They Might Be Giants widen their niche 

Flansburgh and Linnell move the mainstream in their own direction

Precious few bands survive nearly as long as They Might Be Giants. What's even more amazing is that John Flansburgh and John Linnell — whose recently released Nanobots is the 16th album of a more than 30-year creative partnership — still sound as fresh and creative as ever.

"We're so far down our crazy road, but still these songs and these ideas just completely take over our consciousness," says Flansburgh. "So it's something we're really dedicated to.

"People say, 'How long can you be in a band? How long can you make albums?' And it's like, I don't know. I don't even know if it's a good idea for people to make five albums, let alone 16."

They Might Be Giants' long history includes quirky alt-rock hits like "Birdhouse in Your Soul," "Istanbul (Not Constantinople)," and 2002's Grammy-winning "Boss of Me," followed by a string of successful children's albums. Even so, Flansburgh says, it's taken him and Linnell most of their career to feel confident in what they're doing.

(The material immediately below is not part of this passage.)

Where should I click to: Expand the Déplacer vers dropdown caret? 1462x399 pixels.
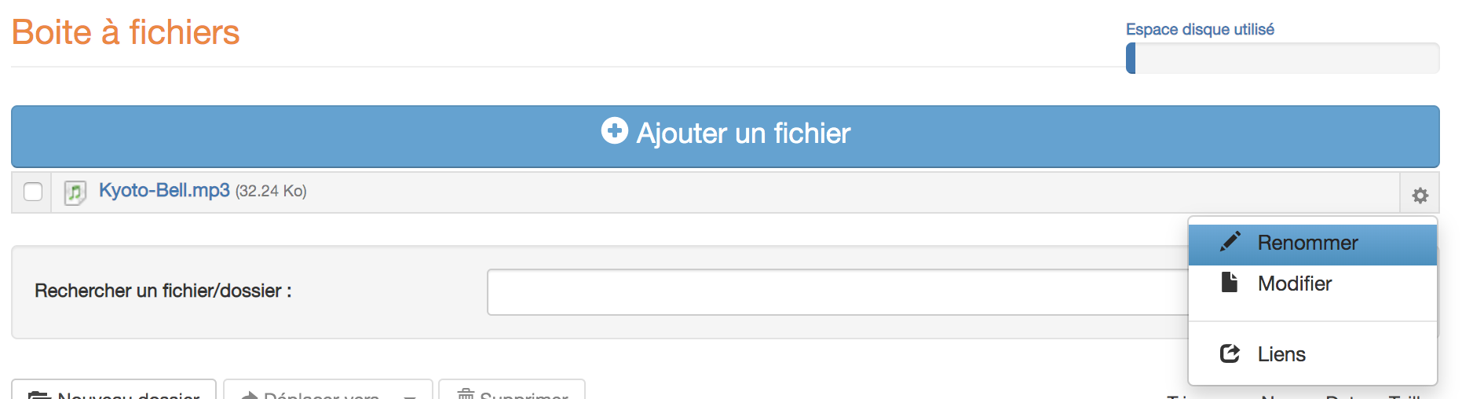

"For a long time, I think it was very hard for us to figure out if there was even a place for us in the mainstream culture," he says. "Now it seems like the whole world has kind of got the same orientation that we do. It's very interesting to feel so in the zeitgeist."

Seemingly against all odds, Flansburgh says he and Linnell managed to explore some new terrain on Nanobots. He cites "Sometimes a Lonely Way" as an example. A sensitive ballad, it's an unexpected departure from TMBG's typically tongue-in-cheek repertoire.

"For me, it was interesting to write something that was kind of that down. It wasn't intentional. I was trying to figure out how to do something that was just simple. And I think the combination of a really unadorned arrangement and a very direct kind of sentiment added up to something that seemed much more intense than I was intending."

Another song that stands out for Flansburgh is "The Darlings of Lumberland," a collaboration with saxophonist Stan Harrison, who's recorded with David Bowie, Radiohead and Serge Gainsbourg.

"He applied his bass clarinet and saxophone army to it," says Flansburgh. "There might be 10 horns at a time happening on the song, but it feels very sparky. It doesn't seem like bogged down, and it doesn't seem over-orchestrated. It's very alive."

Those are just two of Nanobots' 25 tracks, some of which are fewer than 30 seconds long. Flansburgh refers to them as "microsongs," and putting them all in the right sequence was one of the project's most challenging aspects.

"We didn't want it to seem like just 'Fingertips' part two," says Flansburgh, referring to the collection of 21 short songs arranged together on TMBG's 1992 album Apollo 18. "And we didn't want it to seem like a medley. So some of them are sequenced to stand apart and some of them are chained together.

"It kind of ebbs and flows," he adds, "but I think the cumulative effect is pretty singular, and I think the whole album stands up as an experience. And that's a very unusual thing these days. I don't know how many people are even thinking about albums these days. But we are."